開源數據采集工具 logstash(收集日志)/telegraf(收集指標)

Telegraf 是一個用 Go 編寫的代理程序，是收集和報告指標和數據的代理。可收集系統和服務的統計數據，并寫入到 InfluxDB 數據庫。Telegraf 具有內存占用小的特點，通過插件系統開發人員可輕松添加支持其他服務的擴展。

Telegraf是TICK Stack的一部分，是一個插件驅動的服務器代理，用于收集和報告指標。

Telegraf 集成了直接從其運行的容器和系統中提取各種指標，事件和日志，從第三方API提取指標，甚至通過StatsD和Kafka消費者服務監聽指標。

它還具有輸出插件，可將指標發送到各種其他數據存儲，服務和消息隊列，包括InfluxDB，Graphite，OpenTSDB，Datadog，Librato，Kafka，MQTT，NSQ等等。

Telegraf作為數據采集模塊，需要安裝至被監控的目標主機上。Telegraf設計目標是較小的內存使用，通過插件來構建各種服務和第三方組件的metrics收集
Telegraf由4個獨立的插件驅動：

Input Plugins
輸入插件，收集系統、服務、第三方組件的數據。
Processor Plugins
處理插件，轉換、處理、過濾數據。
Aggregator Plugins
聚合插件，數據特征聚合。
Output Plugins
輸出插件，寫metrics數據。

- _練習題目_:
1. 請將上面 Telegraf 介紹中以「Telegraf 是一個用 Go 編寫的代理程序」開頭的段落改寫得更簡短，並保留其主要事實。
2. 請從上面 Telegraf 介紹的最後一句之後接續寫下去。

- _條目列表_:
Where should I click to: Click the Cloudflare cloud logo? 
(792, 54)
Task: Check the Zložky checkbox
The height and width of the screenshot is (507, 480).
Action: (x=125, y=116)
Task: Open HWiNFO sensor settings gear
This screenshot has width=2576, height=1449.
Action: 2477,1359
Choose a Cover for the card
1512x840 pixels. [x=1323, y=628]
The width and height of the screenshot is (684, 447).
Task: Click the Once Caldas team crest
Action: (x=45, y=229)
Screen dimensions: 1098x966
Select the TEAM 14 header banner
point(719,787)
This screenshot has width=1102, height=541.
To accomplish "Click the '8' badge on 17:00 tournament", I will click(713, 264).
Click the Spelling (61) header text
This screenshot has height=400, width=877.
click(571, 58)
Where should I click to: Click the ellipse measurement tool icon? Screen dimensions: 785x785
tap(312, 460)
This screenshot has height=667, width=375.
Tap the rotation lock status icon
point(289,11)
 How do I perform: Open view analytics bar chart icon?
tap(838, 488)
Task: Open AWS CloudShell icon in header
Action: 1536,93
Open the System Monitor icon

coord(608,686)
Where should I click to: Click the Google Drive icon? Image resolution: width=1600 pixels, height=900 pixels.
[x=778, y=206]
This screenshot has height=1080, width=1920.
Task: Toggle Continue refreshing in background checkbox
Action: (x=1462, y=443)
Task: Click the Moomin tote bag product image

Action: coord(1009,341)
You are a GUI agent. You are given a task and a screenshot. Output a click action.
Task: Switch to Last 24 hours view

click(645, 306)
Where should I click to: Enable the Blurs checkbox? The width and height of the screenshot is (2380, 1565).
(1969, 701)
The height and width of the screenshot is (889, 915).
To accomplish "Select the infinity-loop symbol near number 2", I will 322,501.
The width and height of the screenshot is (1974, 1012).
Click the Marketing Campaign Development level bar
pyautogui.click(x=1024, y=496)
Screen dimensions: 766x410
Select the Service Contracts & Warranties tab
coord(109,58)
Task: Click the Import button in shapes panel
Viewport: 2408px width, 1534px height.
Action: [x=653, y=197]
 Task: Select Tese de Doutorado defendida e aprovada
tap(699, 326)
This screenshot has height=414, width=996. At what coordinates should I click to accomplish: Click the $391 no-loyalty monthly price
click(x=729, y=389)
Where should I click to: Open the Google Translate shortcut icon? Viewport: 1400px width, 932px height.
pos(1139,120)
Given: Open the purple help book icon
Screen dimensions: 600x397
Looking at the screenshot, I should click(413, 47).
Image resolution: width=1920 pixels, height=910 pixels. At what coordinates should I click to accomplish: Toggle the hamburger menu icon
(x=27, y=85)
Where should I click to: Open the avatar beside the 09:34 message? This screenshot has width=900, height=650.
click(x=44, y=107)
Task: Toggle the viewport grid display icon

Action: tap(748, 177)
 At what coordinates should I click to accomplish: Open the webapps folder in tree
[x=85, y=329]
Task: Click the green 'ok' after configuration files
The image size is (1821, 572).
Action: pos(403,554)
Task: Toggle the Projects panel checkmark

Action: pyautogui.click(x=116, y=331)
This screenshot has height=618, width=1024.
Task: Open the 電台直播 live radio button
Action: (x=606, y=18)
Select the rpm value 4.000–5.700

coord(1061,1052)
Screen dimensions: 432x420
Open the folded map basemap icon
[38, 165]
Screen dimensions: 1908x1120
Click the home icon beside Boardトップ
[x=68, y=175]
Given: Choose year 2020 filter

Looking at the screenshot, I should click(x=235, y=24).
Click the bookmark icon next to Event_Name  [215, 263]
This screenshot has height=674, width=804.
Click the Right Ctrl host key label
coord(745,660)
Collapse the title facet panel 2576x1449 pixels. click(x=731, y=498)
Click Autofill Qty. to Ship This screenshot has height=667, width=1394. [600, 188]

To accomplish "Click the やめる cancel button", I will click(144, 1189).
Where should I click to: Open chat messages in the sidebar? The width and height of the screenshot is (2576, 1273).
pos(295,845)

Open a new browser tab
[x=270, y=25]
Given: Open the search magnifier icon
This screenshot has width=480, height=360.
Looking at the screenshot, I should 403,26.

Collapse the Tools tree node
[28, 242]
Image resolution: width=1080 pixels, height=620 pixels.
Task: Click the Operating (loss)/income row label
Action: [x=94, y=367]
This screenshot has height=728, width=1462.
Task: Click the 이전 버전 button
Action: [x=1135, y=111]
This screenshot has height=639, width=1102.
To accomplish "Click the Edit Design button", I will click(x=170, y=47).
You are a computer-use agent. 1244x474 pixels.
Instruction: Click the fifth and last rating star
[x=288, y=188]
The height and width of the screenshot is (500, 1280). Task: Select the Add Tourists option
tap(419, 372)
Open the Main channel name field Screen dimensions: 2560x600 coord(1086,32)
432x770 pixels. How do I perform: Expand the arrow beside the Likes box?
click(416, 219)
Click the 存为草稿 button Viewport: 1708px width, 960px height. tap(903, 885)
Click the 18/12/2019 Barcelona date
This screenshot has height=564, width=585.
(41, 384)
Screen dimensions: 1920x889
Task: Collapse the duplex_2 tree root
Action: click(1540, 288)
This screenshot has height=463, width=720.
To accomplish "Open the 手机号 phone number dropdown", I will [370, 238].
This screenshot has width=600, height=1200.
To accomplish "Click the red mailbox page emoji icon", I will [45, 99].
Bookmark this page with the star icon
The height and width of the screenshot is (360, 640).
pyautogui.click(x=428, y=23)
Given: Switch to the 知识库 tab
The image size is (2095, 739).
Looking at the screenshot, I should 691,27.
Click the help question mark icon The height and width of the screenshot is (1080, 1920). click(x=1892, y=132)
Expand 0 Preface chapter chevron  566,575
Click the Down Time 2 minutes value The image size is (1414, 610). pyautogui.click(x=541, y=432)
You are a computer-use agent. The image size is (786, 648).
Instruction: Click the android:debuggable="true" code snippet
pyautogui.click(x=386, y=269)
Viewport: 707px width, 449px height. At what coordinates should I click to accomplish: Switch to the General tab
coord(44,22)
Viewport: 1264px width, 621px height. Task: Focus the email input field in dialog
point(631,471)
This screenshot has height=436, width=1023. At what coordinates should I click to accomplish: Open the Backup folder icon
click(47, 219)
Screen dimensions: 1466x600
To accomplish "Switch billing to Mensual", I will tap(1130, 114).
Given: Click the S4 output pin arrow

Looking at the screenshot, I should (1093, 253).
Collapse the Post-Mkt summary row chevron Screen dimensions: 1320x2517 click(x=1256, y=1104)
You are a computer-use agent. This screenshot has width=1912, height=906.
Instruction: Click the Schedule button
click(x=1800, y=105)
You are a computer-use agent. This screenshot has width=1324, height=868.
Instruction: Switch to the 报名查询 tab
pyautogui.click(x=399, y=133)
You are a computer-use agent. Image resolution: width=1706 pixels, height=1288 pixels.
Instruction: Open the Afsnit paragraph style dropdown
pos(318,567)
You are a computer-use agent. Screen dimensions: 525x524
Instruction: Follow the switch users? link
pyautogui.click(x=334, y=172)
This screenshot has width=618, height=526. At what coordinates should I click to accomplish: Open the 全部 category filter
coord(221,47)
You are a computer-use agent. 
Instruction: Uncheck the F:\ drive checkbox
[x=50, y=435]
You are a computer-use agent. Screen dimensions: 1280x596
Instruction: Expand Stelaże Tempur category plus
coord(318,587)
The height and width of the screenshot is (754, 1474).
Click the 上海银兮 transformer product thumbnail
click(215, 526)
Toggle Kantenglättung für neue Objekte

- _參考答案_:
1. Telegraf 是用 Go 編寫的代理程序，負責收集並報告系統和服務的指標與統計數據，並將其寫入 InfluxDB 數據庫。它內存占用小，開發人員可透過插件系統輕鬆添加對其他服務的擴展支持。

2.
在平臺監控系統中，可以使用 Telegraf 采集多種組件的運行信息，而不需要自己手寫腳本定時采集，大大降低數據獲取的難度；且 Telegraf 配置極為簡單，只要有基本的 Linux 基礎即可快速上手。Telegraf 按照時間序列采集數據，數據結構中包含時序信息，時序數據庫就是為此類數據設計而來，使用 Influxdb 可以針采集得到的數據完成各種分析計算操作。

telegraf接入influxdb

[root@node1 ~]# wget http://get.influxdb.org/telegraf/telegraf-0.11.1-1.x86_64.rpm
[root@node1 ~]# rpm -ivh telegraf-0.11.1-1.x86_64.rpm
[root@node1 ~]# systemctl start telegraf

[root@node1 ~]# vim /etc/telegraf/telegraf.conf
   ## 修改內容如下： 
　　[agent]

　　 ## Default data collection interval for all inputs
　　 interval = "10s"

　　 [[inputs.cpu]]
　　　　## no configuration options required

　　 [[inputs.mem]]
　　　　## no configuration options required

   [[outputs.influxdb]]
     urls = ["http://localhost:8086"] # required 
     database = "telegraf" # required
     retention_policy = ""
     precision = "s"
     timeout = "5s"
     username = "telegraf"
     password = "password"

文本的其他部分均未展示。